Peter Thompson is an associate professor in the School of Indigenous and Canadian Studies at Carleton University. He has published widely on representations of deindustrialization in the literature and popular culture of Atlantic Canada and Appalachia. In 2019, he published a book, Nights Below Foord Street: Literature and Popular Culture in Postindustrial Nova Scotia with McGill-Queen’s University Press.

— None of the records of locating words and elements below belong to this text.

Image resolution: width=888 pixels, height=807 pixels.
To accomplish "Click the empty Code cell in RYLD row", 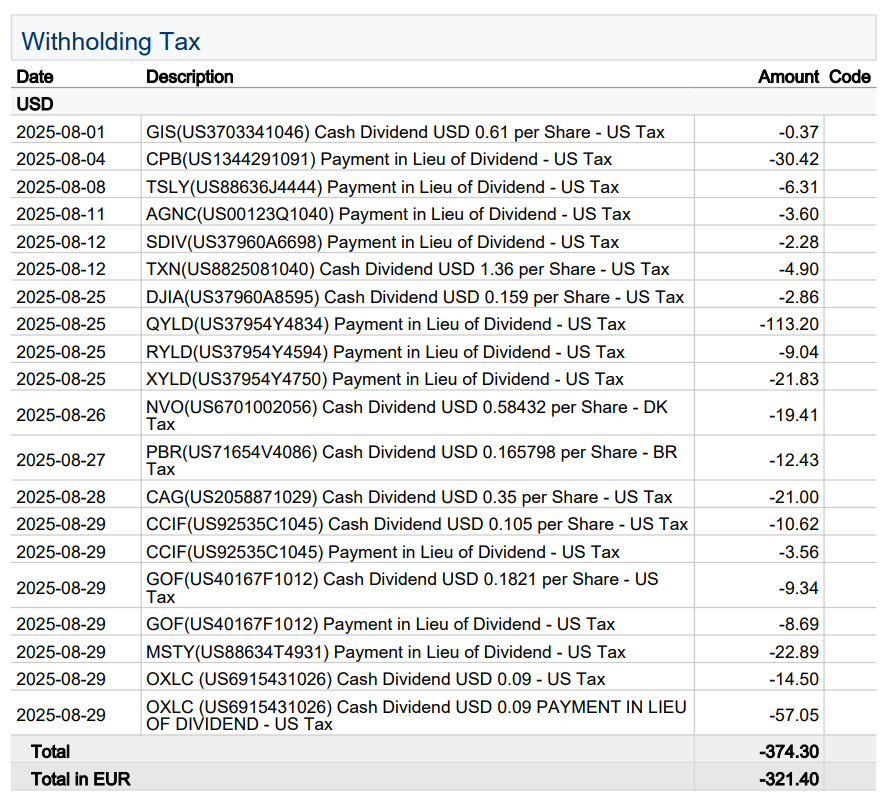I will coord(849,352).
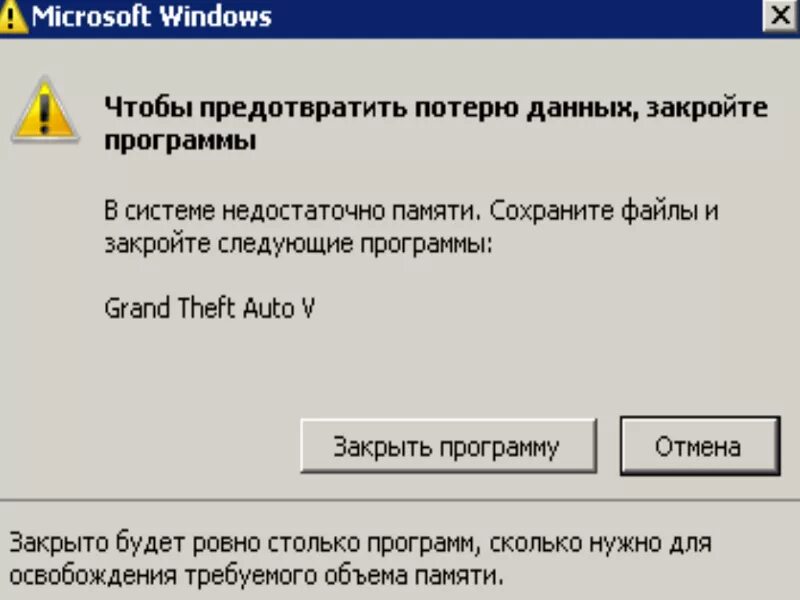Click the footer text "Закрыто будет ровно столько программ"
The image size is (800, 600).
tap(245, 543)
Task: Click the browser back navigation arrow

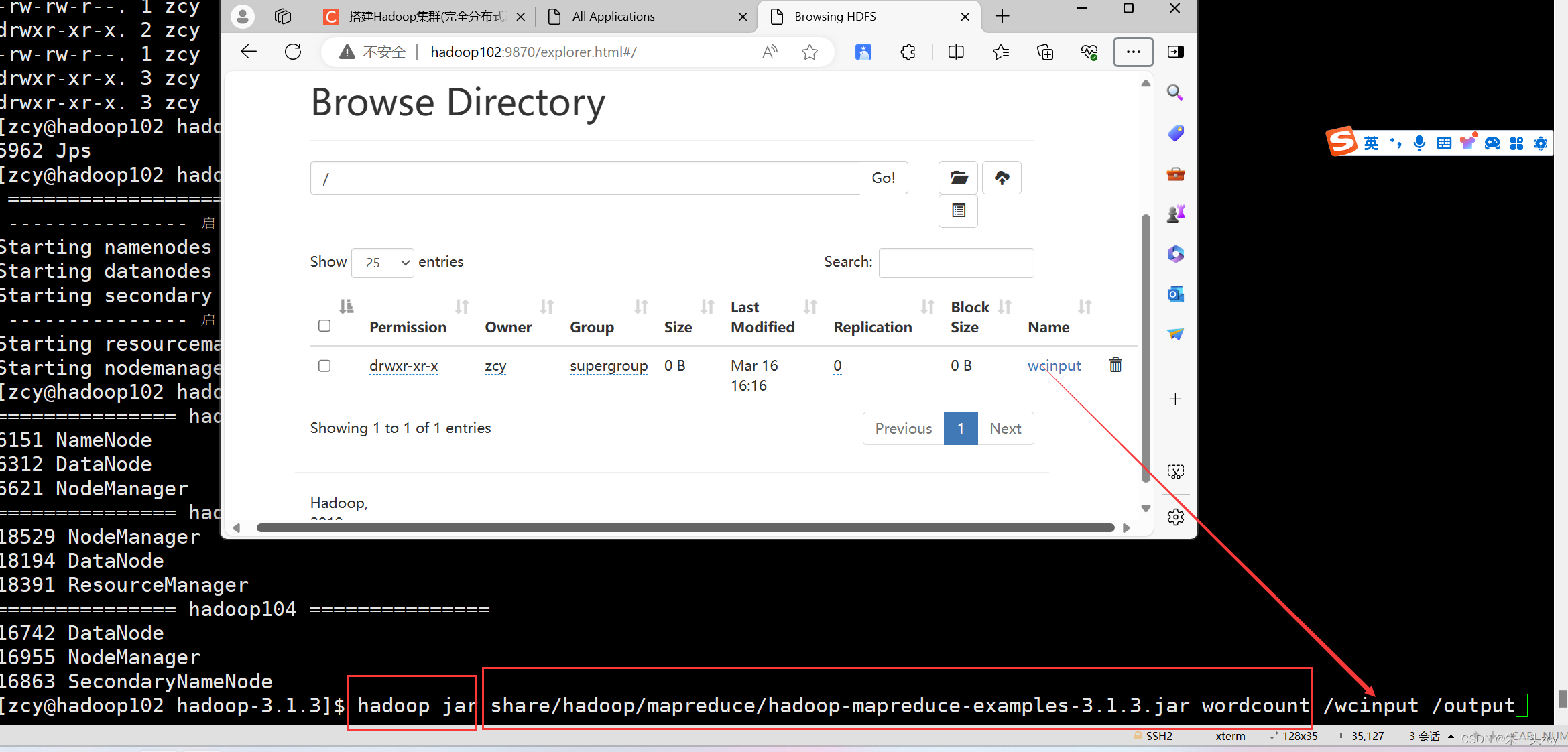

Settler Memory and the Politics of Deindustrialization in Pictou, Nova Scotia
My current research examines the recently closed Northern Pulp paper mill in Pictou County, Nova Scotia. Through an examination of its physical appearance, plans for its future, and news stories, documentaries, and archival documents, I investigate how the mill interacts with the other memorials and heritage sites that make up the Pictou waterfront. In many ways, Northern Pulp is a symbol of the excesses of the Canadian settler state: the mill dumped effluent for decades directly into the territory and fishing grounds of Pictou Landing First Nation and survived only because of government bailouts. The fierce debate locally around closing the mill in 2020 revealed tensions between settlers and the Mi’kmaq community (who were treated as scapegoats for the mill’s closure) and caused cleavages between groups of workers (the lumber industry wished to keep the mill open while local fishers protested plans to dump effluent into the Northumberland Strait). The mill is a product of dispossession and environmental racism, but at the same time is also located in a wider cultural landscape in Pictou that touts the region as the “birthplace of New Scotland” and uncritically celebrates the town as a foothold of Canada’s settler culture. My project considers the mill itself as a monument to settler society and investigates how it interacts with the other memorials and heritage sites that make up the Pictou waterfront. In doing so, this project looks to make sense of the convergence of Canada’s settler colonial reckoning and the ongoing experience of deindustrialization in the space of a small town seemingly on the margins of Canada.